今度はハイニックスが標的…米「特許怪物」の餌食となる韓国半導体

投稿者: | 2026年3月31日

米国際貿易委員会(ITC)がSKハイニックスの高帯域幅メモリー(HBM)をめぐる特許紛争の調査に着手した。

30日付の米連邦官報によると、ITCは26日(現地時間)、米特許管理専門会社(NPE)モノリシック3DがSKハイニックスおよび日本のキオクシア(KIOXIA)を相手取り提起した関税法337条違反事件について、調査開始を決定した。モノリシック3Dは先月17日、両社がHBMおよびNANDフラッシュ関連特許を侵害したとして、対象製品の米国内での輸入・流通・販売の禁止を求めた。

 これに先立ちSKハイニックスは3日、ITCに提出した意見書で「HBMは米政権が重視するAIデータセンターの中核インフラだ」とし、輸入禁止となれば供給空白や価格急騰など公益への影響が懸念されると主張した。これに対しモノリシック3Dは「供給不足の懸念は誇張にすぎない」とし、サムスン電子やマイクロンなど競合他社が生産を拡大すれば十分に代替可能だと反論した。

半導体業界では、急成長したK半導体がトランプ政権の米国特許保護方針のもと、いわゆる「特許怪物」と呼ばれるNPEの標的になっているとの懸念が出ている。NPEは特許権を買収した後、関連技術を使用する企業に使用料の要求や訴訟提起を行い、利益を上げる。

韓国知識財産処によると、最近6年間(2020~2025年)に国内企業が特許侵害で提訴された件数は計610件に上る。このうち553件(90.6%)が米国で提起され、電気・電子分野が485件(79.5%)と大半を占めた。上位10社に提起された特許訴訟528件のうち、400件がNPEから提起されたものだ。企業別ではサムスン電子が350件で最も多く、このうち259件がNPEによるものだった。LGと現代自動車がそれぞれ111件、31件で続いた。

こうした流れはトランプ大統領の再任後、さらに顕著になっている。米国は特許訴訟を無効化するための特許無効審判(IPR)制度を通じて訴訟乱発を抑制してきた。しかし昨年9月、ジョン・スクワイアーズ新任特許庁長官の就任後、IPR開始のハードルが高まり、却下率は従来の約30%から80%前後まで急上昇した。
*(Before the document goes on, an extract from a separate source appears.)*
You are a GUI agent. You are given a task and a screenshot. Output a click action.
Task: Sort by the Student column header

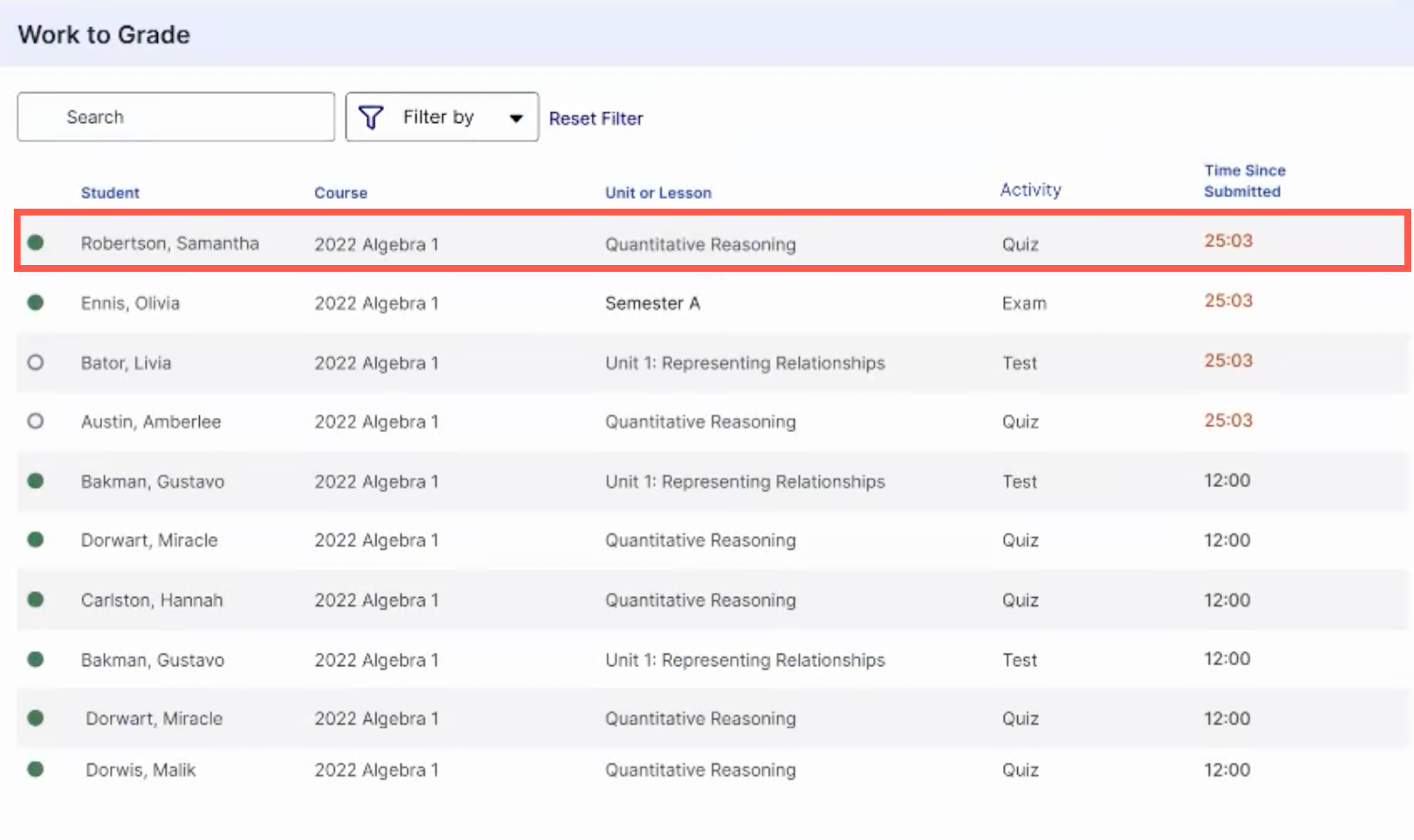[x=110, y=192]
サムスン電子もLG半導体出身のホン・チュンギ代表が設立した米NPEネットリストとHBM特許訴訟を昨年5月から進めている。半導体業界関係者は「NPEとの紛争自体は目新しいものではないが、国家戦略資産として浮上したHBMの特許訴訟で万一否定的な判断が出れば影響が大きくなる可能性があり、注視している」と話した。

実際、ネットリストは韓国企業との特許紛争で相次いで有利な結果を引き出している。2021年にはSKハイニックスと4000万ドル(約64億円)で和解し、2024年11月にはテキサス連邦地裁でサムスン電子に対し1億1800万ドルの賠償評決を勝ち取った。

韓国政府も対応に乗り出している。知識財産処は半導体・バイオなど先端技術分野の専任組織を新設し、NPEの動向を分析している。中小・中堅企業の紛争対応支援限度も企業当たり年間2億ウォン(約2100万円)から3億ウォンに引き上げた。金民錫(キム・ミンソク)国務総理は20日、「米国内における韓国半導体企業の特許訴訟には政府横断の対応が必要だ」と述べた。